– Стася!.. Быстрей беги!.. Лес рядом!.. Молюсь за тебя!.. – успел крикнуть, сам себе – она уже никак слышать его не могла, – отец Иакинф, а на него уже насели двое солдат, вязали ему руки за спиной, волокли, и человек с лицом Федьки Свиное Рыло – но это был не он, не Федька, он побожиться бы мог, – всадил в него, ему до хребта, как две пики, пьяные, колючие бутылочные зенки, и взвопил натужно: «А-а-а!.. Монашек!.. Натравили всех они, падлы… Ра-аспя-а-ать!..» – и, когда до Иакинфа дошел непреложный, единственный смысл выкрикнутого зверино слова, невыразимый покой и чистая радость снизошли в его душу, и он вздохнул глубоко, и возблагодарил Господа за повторенье смерти Его – так, как благодарили его и Петр, и Андрей, и Павел, и сотни и тысячи безвестных мучеников, живот за Него положивших.

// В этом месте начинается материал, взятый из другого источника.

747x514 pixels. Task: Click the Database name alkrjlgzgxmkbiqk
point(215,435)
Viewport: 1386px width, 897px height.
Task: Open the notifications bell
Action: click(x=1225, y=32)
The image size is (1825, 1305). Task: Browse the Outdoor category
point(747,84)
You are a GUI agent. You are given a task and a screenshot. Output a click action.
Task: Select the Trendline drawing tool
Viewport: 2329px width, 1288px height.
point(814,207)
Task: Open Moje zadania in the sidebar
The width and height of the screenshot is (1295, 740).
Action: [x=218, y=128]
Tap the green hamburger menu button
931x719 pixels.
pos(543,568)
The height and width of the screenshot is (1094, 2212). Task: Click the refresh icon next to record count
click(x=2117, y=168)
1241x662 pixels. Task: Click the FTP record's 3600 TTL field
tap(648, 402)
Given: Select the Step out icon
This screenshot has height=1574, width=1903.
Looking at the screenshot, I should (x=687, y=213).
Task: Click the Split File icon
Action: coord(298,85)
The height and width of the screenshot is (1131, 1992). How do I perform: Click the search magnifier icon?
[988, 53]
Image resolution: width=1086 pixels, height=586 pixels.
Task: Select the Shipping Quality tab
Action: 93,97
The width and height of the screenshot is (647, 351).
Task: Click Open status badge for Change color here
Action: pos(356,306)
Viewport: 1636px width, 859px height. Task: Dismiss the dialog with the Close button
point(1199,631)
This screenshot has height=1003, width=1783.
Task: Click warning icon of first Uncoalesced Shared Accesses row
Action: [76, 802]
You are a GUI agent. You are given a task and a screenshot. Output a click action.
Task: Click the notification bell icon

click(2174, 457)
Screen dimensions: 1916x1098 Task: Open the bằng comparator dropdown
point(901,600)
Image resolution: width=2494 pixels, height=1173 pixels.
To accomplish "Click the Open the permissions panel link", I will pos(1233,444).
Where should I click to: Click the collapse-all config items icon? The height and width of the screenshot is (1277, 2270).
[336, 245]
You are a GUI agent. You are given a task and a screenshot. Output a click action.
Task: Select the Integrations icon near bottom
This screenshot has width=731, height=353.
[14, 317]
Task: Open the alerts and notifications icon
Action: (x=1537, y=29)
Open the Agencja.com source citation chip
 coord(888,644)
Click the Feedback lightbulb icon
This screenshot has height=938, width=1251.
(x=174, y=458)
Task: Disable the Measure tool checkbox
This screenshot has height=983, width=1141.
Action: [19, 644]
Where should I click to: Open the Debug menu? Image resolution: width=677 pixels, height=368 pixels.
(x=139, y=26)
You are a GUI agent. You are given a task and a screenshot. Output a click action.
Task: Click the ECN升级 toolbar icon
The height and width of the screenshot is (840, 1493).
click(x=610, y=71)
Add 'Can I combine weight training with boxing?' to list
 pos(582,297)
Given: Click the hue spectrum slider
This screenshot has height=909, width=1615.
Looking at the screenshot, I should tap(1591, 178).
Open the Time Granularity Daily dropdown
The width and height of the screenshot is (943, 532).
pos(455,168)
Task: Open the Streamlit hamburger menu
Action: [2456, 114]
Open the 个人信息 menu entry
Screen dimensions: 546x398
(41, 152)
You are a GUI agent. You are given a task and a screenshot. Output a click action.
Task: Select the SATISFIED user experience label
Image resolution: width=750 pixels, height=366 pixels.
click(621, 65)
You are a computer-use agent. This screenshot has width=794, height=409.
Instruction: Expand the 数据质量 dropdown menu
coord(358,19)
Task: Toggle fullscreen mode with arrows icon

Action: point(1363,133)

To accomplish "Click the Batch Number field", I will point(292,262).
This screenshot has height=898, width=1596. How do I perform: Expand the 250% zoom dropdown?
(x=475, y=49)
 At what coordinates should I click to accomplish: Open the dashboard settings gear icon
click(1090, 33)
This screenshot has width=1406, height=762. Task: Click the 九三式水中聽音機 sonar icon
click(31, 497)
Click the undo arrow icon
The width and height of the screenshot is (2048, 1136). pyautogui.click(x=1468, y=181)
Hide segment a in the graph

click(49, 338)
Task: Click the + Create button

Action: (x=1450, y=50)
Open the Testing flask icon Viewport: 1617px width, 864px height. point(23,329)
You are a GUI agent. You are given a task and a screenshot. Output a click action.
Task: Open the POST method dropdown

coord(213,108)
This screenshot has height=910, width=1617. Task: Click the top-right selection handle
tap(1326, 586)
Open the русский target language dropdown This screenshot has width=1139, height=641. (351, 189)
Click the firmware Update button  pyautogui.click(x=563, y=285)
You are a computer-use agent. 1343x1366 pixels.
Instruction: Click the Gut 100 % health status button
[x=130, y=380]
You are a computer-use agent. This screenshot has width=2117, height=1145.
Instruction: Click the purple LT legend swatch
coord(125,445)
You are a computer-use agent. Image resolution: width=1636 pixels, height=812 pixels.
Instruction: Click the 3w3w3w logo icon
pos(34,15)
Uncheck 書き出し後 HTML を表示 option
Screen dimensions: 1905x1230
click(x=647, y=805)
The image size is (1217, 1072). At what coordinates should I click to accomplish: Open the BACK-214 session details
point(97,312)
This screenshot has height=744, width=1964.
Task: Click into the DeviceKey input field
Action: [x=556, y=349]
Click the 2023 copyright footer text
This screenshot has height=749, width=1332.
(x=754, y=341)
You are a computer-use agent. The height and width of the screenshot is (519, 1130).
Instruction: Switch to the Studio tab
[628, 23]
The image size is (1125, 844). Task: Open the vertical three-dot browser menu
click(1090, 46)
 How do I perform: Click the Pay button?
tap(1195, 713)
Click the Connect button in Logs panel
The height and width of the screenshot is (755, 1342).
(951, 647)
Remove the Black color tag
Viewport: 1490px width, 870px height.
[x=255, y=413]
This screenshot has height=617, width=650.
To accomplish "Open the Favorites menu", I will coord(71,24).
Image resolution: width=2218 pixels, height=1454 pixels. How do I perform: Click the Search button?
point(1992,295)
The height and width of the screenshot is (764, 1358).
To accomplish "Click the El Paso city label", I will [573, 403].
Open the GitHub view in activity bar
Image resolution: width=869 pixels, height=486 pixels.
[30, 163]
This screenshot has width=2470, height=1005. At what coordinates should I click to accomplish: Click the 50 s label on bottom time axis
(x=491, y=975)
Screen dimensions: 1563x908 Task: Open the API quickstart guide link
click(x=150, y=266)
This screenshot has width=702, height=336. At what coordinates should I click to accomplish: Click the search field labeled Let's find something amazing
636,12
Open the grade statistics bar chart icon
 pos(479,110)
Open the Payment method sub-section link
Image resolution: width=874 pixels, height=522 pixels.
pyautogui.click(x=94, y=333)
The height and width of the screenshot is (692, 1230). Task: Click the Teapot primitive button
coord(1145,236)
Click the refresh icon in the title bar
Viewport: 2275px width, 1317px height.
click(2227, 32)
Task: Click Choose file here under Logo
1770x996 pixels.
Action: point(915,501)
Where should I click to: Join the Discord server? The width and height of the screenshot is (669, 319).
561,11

И, когда его волокли к наспех сколоченным накрест полусгнившим доскам, коими была забита алтарная запасная дверца, и прикладывали его ладони к холодному дереву, и вбивали ему в кисти сапожные гвозди – не молотом, как тогда, на той Голгофе римские солдаты творили, а клещами, найденными близ испоганенного алтаря, а тяжелыми прикладами и коваными сапогами, – и когда воздымали сей чудовищный Крест над толпой орущих, погибающих в тесноте замордованного храма, проклявших все на свете, и себя и Бога, бедных людей, и его видели все снизу, и он видел всех сверху, – он шептал умиленно, и слюна стекала ему на бороду, и кровь текла по его пробитым ладоням, и бледный пот выступал на его висках и щеках:
– Стасинька, ты спаслась. Ты спаслась!.. Отец тебя не оставил. Он святой, твой Отец, там, в небесах. И Люсинька спаслась. Она бежала рядом с тобой. Я видел. Видел!..
Брюхатую Люську, визжащую, кусающую губы до крови, бьющуюся, как севрюга в дырявой мереде, волок за волосы по снегу за руины монастырской трапезной пьяный победивший охранник.
Мы хоронились в лесу. Мы едва не замерзли.
Каждую ночь он меня спасал. Он шел ко мне.
Я издали, через прижмуренные веки, видела свет его золотого шлема. Я сознавала, что это сон, сон от голода и холода, но я хотела, чтоб он мне снился, и он продолжал мне сниться. Когда он подходил ближе, золотой шлем обращался в Корону. Я протягивала руки, чтобы потрогать Корону – в детстве я любила трогать Корону, когда Отец, на торжественной дворцовой церемонии, надевал ее, и вдруг ласково брал меня, подбегавшую к нему вопреки негодующим ахам моих бонн и мисс, на руки, и я могла коснуться раскидистого золотого деревца, золотого червонного сердца, как в картах, сияющего надо лбом Отца, поласкать пальчиком ярко-розовую, с кровавым отсветом, шпинель, сверкающую прямо под золотым крестом на самом верху Короны, а потом и густо-синий, вспыхивающий солнечными искрами изнутри, громадный сапфир, торчащий ниже впаянной в золото шпинели, и Отец благосклонно улыбался мне: он любил, когда я осязала Корону, и я чувствовала, что ему приятно, что я ее трогаю. И я, доверяясь ему безоглядно, смеялась у него на руках и трогала пальчиком и его улыбку.